The adolescent Tucker resolved to try the entire contents of the Great Red Shark’s trunk. As Thompson wrote:
We had two bags of grass, seventy-five pellets of mescaline, five sheets of high powered blotter acid, a salt shaker half full of cocaine, and a whole galaxy of multi-colored uppers, downers, screamers, laughers…and also a quart of tequila, a quart of rum, a case of Budweiser, a pint of raw ether and two dozen amyls…. The only thing that really worried me was the ether. There is nothing in the world more helpless and irresponsible and depraved than a man in the depths of an ether binge, and I knew we’d get into that rotten stuff pretty soon.
Tucker recounts:
I resolved to try it all, down to the ether, which I finally located midway through tenth grade in a head shop on the West Side of Manhattan. (It gave me double vision and a headache.)…
For me, the whole experience was interesting and fun. I had a great time. On the other hand, I grew out of it. By the time I got to college, mind expansion had lost its appeal. I switched to beer.
Like Thompson, Carlson is a rare example of an ethnic type America used to have more of: the high WASP adventuresome eccentric.

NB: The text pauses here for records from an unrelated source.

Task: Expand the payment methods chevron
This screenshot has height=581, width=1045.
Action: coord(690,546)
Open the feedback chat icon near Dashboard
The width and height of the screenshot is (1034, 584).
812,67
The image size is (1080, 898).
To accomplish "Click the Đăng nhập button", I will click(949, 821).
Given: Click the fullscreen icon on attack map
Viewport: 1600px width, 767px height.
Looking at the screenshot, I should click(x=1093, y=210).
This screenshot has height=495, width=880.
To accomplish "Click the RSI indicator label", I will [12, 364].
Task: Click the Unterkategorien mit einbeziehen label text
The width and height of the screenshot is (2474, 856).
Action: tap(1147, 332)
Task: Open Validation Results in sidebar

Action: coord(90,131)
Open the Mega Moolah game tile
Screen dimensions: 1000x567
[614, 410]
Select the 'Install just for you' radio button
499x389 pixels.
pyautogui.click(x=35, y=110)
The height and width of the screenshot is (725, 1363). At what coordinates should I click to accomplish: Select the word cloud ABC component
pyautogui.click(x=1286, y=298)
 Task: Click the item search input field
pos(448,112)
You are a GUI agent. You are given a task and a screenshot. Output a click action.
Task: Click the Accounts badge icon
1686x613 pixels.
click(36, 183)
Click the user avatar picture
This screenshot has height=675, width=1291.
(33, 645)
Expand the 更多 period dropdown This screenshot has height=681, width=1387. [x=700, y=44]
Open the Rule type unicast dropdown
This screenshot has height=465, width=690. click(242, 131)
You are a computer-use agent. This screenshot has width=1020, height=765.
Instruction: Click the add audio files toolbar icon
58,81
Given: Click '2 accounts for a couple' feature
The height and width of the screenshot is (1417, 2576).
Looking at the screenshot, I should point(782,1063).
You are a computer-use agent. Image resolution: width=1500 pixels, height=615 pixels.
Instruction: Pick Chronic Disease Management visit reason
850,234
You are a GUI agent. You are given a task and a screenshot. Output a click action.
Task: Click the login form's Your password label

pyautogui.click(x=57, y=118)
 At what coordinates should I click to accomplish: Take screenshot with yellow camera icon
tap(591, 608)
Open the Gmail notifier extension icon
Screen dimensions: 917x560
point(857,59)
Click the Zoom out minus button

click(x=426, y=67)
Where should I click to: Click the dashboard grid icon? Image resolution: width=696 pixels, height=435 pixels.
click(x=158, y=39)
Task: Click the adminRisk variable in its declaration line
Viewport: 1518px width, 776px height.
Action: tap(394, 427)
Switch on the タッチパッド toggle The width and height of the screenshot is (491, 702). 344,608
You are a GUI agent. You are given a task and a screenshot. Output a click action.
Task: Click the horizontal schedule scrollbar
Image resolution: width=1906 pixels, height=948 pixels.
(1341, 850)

He’s an amiable nonconformist.
Tucker remains genially boyish in the American movie-star tradition. What film critic John Simon wrote about the young Jeff Bridges in 1975 can be said of Tucker in his 50s:
He has, in fact, the quality that has made American movie actors universally beloved: a boyishness so perdurable, so monumental, that it surpasses mere manhood. It is what established Gary Cooper and James Stewart, for example: a kind of hopeful, naive vulnerability that, when sufficiently provoked, will sweetly, innocently mow down its antagonists.
Of course, most contrarians like to advertise their nonconformity in childishly rude ways. Yet, for a long time, the only outer indication that Tucker was a freethinker was that he used to, like Roger Kimball, wear a bow tie.
Yet, during the dismal decade of the Great Awokening, Carlson became a crucial thought leader during the high tide of intellectual conformity, which in 2024 now seems to be receding (knock on wood).
Tucker has probably contributed as much as anybody to America’s new birth of freedom.